With the prospect of failure in Birmingham of Gibbins, Smith & Goode, which happened on the same day 21 December, Gillett, his father and Brueton Gibbins (brother of Joseph) had been in London trying to raise money. Customers of the Banbury bank rallied round, and issued a statement of confidence on 28 December. The bank opened again on 25 January. Gibbins by then had withdrawn as a partner in Gibbins, Gillett & Tawney. Gillett made it clear in private, in the aftermath, that the Birmingham debts and doubtful bills with which Gibbins was encumbered had damaged confidence in the bank, and were hampering its recovery. Its London agents were changed from Esdailes to Glyn's, since it was not possible to continue with Esdailes. The bank as Gillett & Tawney prospered in the 1830s. In 1826 it was financing the Melin Crythan business owned by Gibbins.

During the panic of 1847 Gibbins supported the Banbury bank with a deposit, and went with Gillett to a meeting with Glyn's, where the bank was heavily overdrawn. When in 1867 the Banbury bank Gilletts (as it was generally known) formed a Lombard Street, London offshoot founded by two of the sons of Joseph Ashby Gillett, Gibbins supported the founders with loans. The loans were conditional on Gillett Brothers & Co. employing his nephew Thomas Aggs.

===Birmingham Banking Company===

Gibbins founded a private bank Gibbins & Lovell in 1825/6. In the wake of the Country Bankers Act 1826, he dissolved his partnership with Edward Bourne Lovell in 1829. He converted the bank into a joint-stock company, with Paul Moon James as another director, and trading as the Birmingham Banking Company. James had been with the Galton bank since 1812, which traded as Galton & James. Samuel Galton III ran down the bank after the events of 1825, and after James left it closed in 1831.

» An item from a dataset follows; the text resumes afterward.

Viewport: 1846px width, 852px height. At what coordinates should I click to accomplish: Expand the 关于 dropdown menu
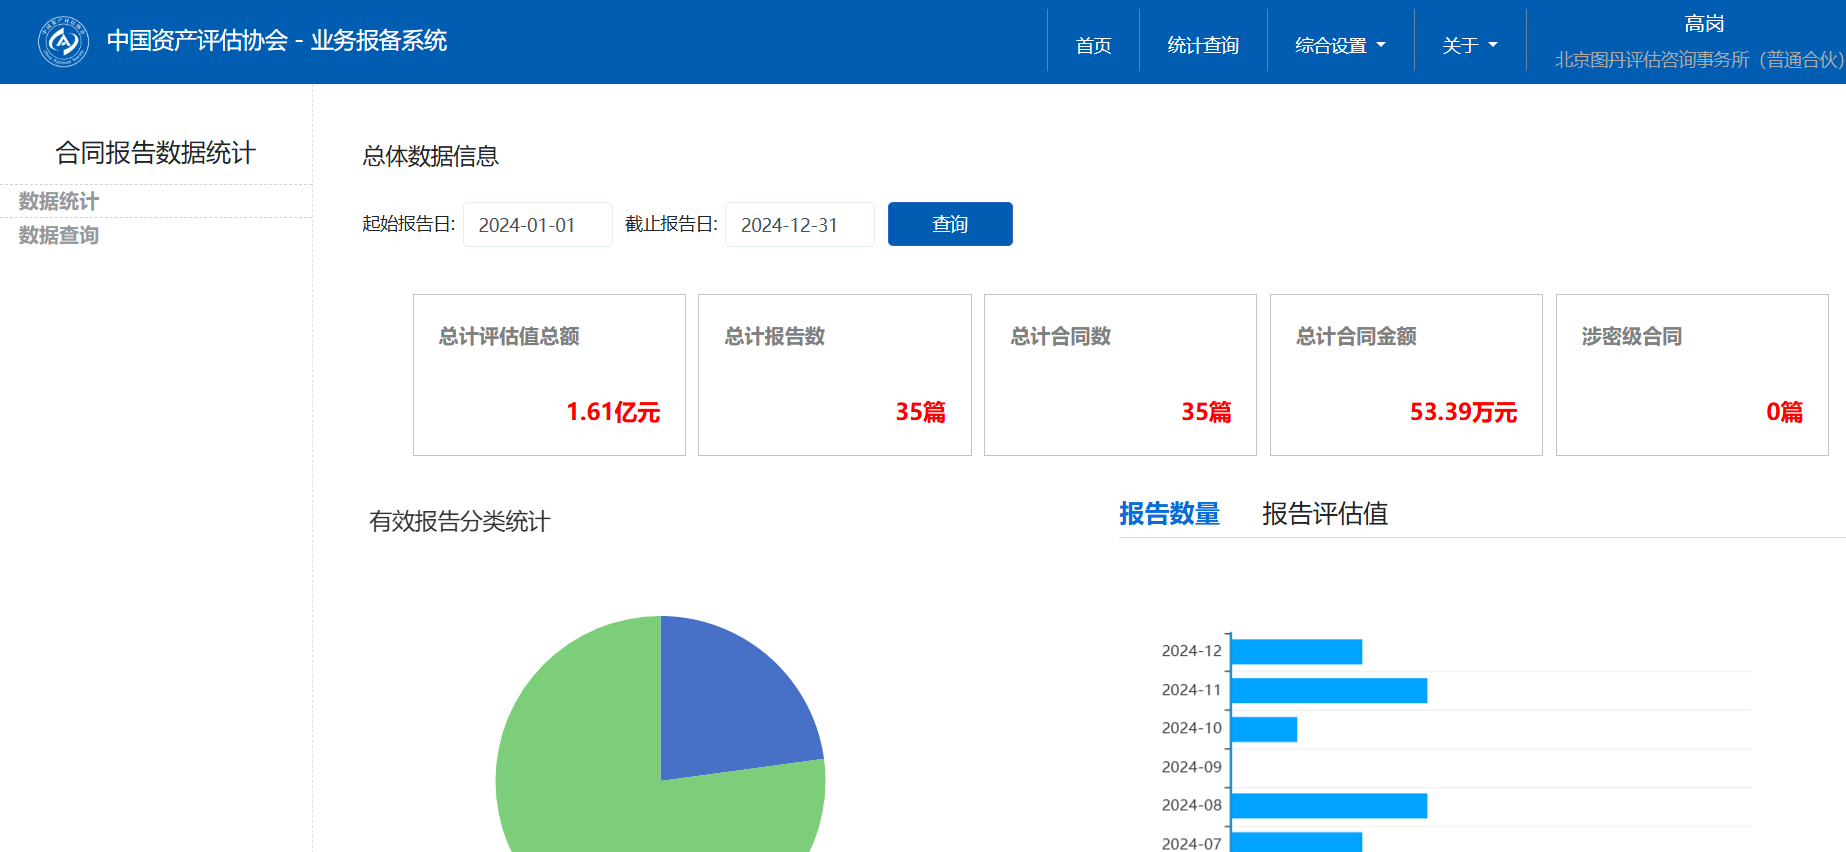point(1469,45)
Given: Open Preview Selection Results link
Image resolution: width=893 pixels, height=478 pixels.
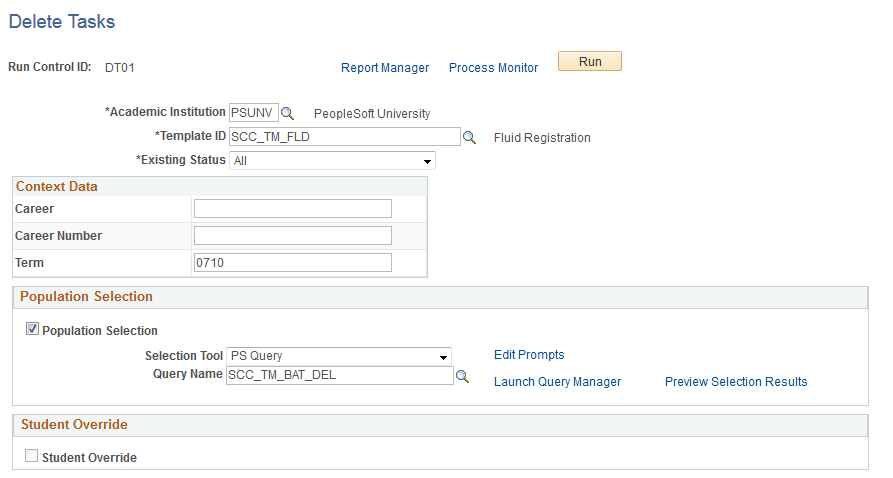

The Bank of Birmingham, founded 1832, was taken over by the Birmingham Banking Company in 1838. The company grew further by acquisitions in the Midlands until the panic of 1866. Then, according to Orbell, bad management caught up with it. It survived, in a restructured form. Renamed the Metropolitan and Birmingham Bank after it acquired the Royal Exchange Bank, it grew further and changed name again, finally being bought in 1914 by the London City and Midland Bank.

==Family==
Gibbins married, firstly in 1823, Elizabeth Clarance, at Deptford Meeting House. He married secondly in 1840 Sarah Lowe of Ettington.

Elizabeth Clarance was the second daughter of Richard Clarance or Clarence of the Minories in London, a bed furniture manufacturer. She died on 19 August 1826, at the Old Bank, Swansea.

Sarah Lowe was a second cousin on Gibbins's mother's side, daughter of Jeffery or Jeffrey Bevington Lowe (1774–1864), a Quaker of Ettington or Eatington, and his wife Margaret Whitehead. Jeffery Bevington Lowe was a banker in a Midland bank with Joseph Ashby Gillett and other partners, with Gillett withdrawing from the partnership in 1824.